§ **Task item**
Answer these questions using the forum thread below.
(a) According to the thread's title, how many months had the topic been running?
(b) What does Knitted by Nan say she does on other threads?
(c) In the last post of the forum thread, which sentence does mama879 use to rank the group?

§ **Document passage**
# Our great topic started 4 months today.



## mama879 (Jan 27, 2011)

Happy Anniversary ladies. I for one have learned so much and so eggcited we are going strong. Love all the newbies commenting and the posts. Do not forget to tell all your friends we are here. Enjoy this as much as I do.


----------



## run4fittness (May 22, 2011)

:sm24:


----------



## deenashoemaker (Nov 9, 2014)

I, too, and learning so much and enjoying the company!


----------



## Reba1 (Feb 5, 2012)

I love it here!


----------



## Knitted by Nan (Aug 3, 2013)

Reba1 said:


> I love it here!


It does feel different here, and I do post on other threads.


----------



## mama879 (Jan 27, 2011)

Knitted by Nan said:


> It does feel different here, and I do post on other threads.


Thanks ladies. It is different here. We are the best.

§ **Given material**
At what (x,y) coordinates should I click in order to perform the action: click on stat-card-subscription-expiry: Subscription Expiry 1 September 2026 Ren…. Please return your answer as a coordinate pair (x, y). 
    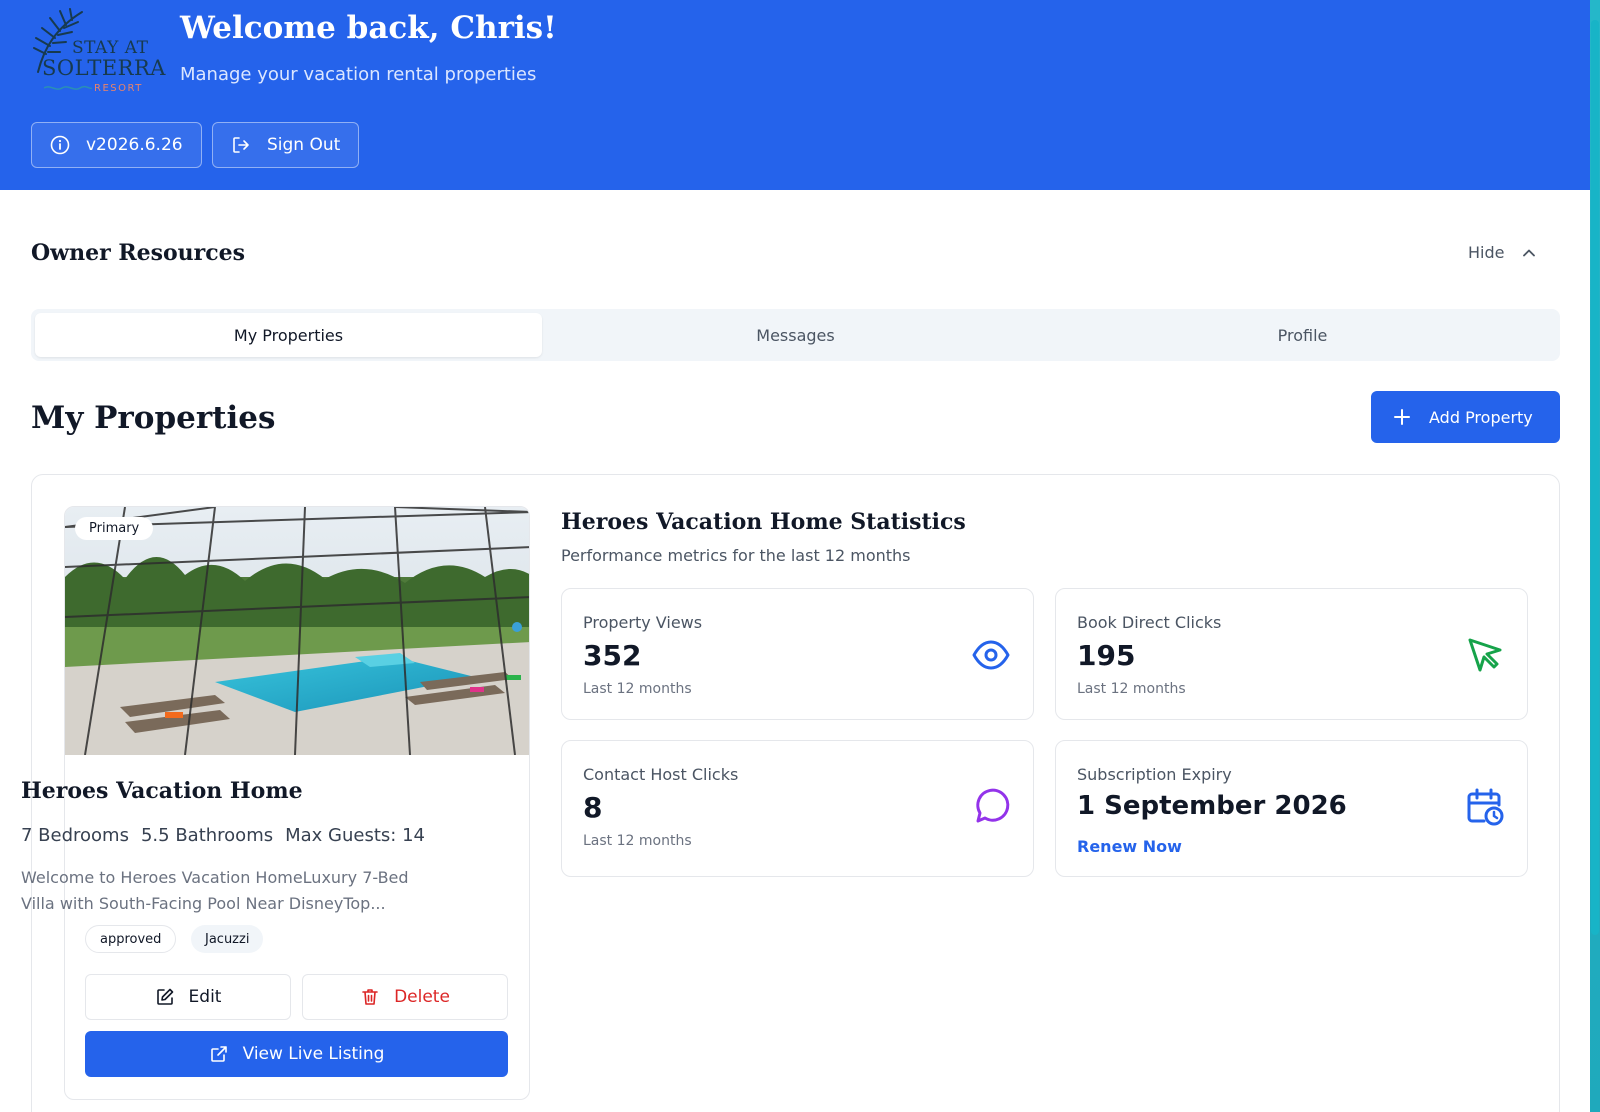
    Looking at the image, I should click on (1292, 808).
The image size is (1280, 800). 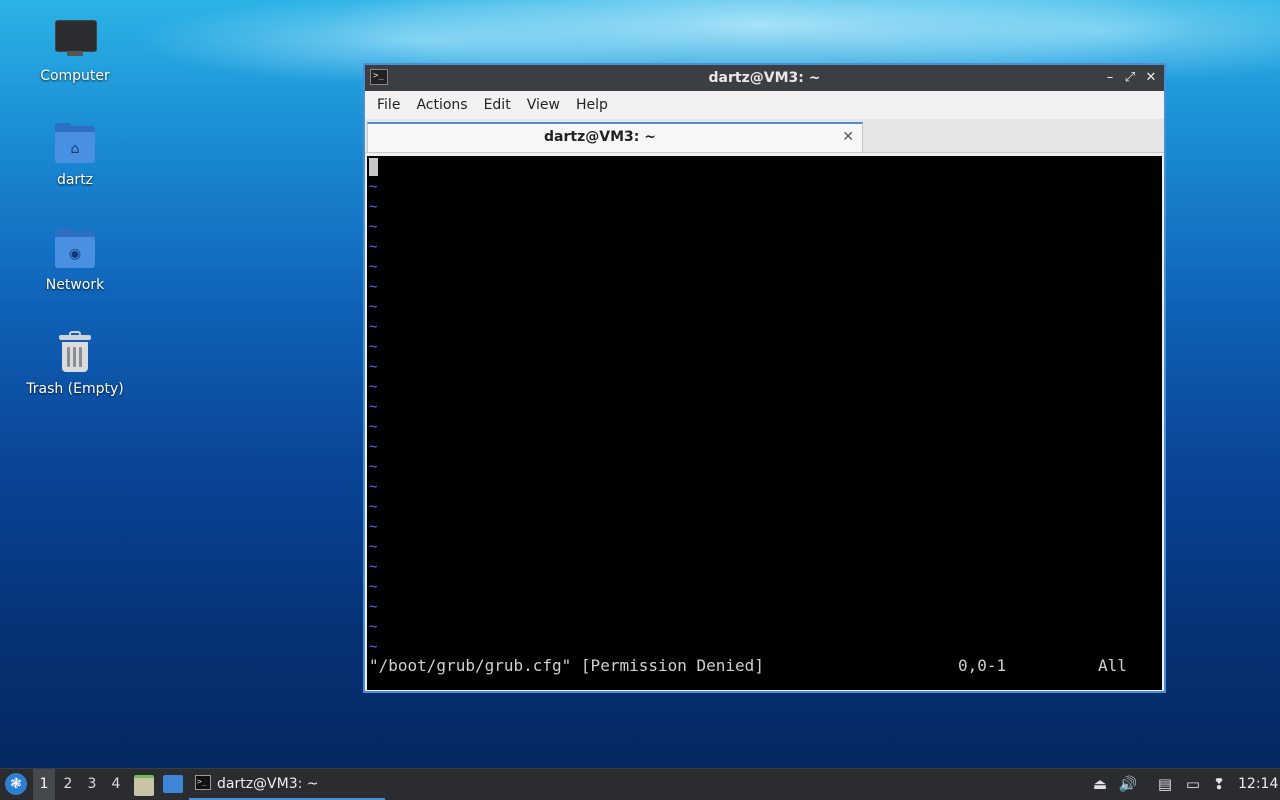 What do you see at coordinates (16, 784) in the screenshot?
I see `application-menu-icon: ❃` at bounding box center [16, 784].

§ **Response**
(a) Four months.
(b) She posts on them.
(c) "We are the best."